One of the biggest additions has come in the form of specific brands added to the cocktail recipes. “We can actually focus the flavor of the brand into the drink itself,” says DeGroff. “Almost every cocktail in The New Craft is branded either by me or by my guest bartenders. I tried to shine a very bright light on the craft movement by bringing guests in and giving them credit, letting them choose the brand that they wanted to have in their drinks.”
And bartenders are a huge part of the craft movement. DeGroff said in his book and in our conversation that the profession has now been legitimized as a career. It is also a position that’s key to the success of a bar. “We go to bartenders, not bars. Period,” he says. “There is no other business of any kind where the interactions with your customers are so intimate, so personal, so experiential. I mean, there’s joy, there’s celebration, there’s community.

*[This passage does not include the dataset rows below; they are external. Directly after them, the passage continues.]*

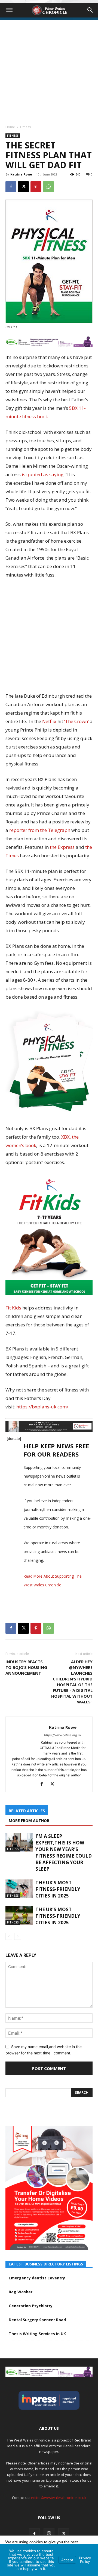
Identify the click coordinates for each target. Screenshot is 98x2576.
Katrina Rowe (21, 174)
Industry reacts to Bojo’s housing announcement (26, 1667)
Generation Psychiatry (31, 2305)
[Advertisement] (49, 69)
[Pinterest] (35, 186)
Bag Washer (20, 2291)
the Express (62, 847)
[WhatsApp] (48, 186)
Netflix (49, 721)
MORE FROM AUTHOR (29, 1820)
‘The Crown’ (76, 721)
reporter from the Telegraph (39, 830)
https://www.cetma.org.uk (62, 1735)
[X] (23, 186)
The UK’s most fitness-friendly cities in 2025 (57, 1889)
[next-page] (17, 1936)
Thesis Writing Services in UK (37, 2333)
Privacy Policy (85, 2560)
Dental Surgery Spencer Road (37, 2319)
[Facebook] (10, 186)
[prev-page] (8, 1936)
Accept (67, 2560)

There is a sense of belonging.”
Given the worker shortage and the labor to make certain craft cocktails, built-in efficiencies are key to give time back to bartenders to spend with guests.
DeGroff sees the use of RTDs and quality bottled tonics and mixers, which cut down on drink preparation time, exploding across the industry. This also feeds into the demand for quality mixers.
Other methods like cocktails on draft or batching, which DeGroff has done as far back as at the Rainbow Room, are great ways to get craft cocktails out to large groups. He uses the example of prepping a shrub ahead of time, “With a proper shrub or a refrigerator full of them at a bar, a party walks in and your sales acumen says, ‘Have I got a drink for the seven of you! How would you like a rye whiskey punch or a cognac punch?’ You’ve got the shrubs, all you do is add the spirit and the modifier that changes it for that spirit, and you’ve just taken care of seven people.”
DeGroff also sees room for improvement in bar design, specifically, behind the bar. “We need garde manger stations,” he says. “In other words, our bar below needs to have refrigerated drawers for everything, freezer drawers for different types of ice. And that’s happening now. We need so many things that will make this craft movement so much easier and profitable.”
As for trends in craft cocktails, DeGroff sees the rising influence of spirits from the Pacific Rim area like baiju, which is one of the largest white spirits in the world.
He also mentions the explosion of whiskey from places all over the world like Japan, India, France, and of course, America. “They’re doing so many different kinds of crazy things, which is delightful.”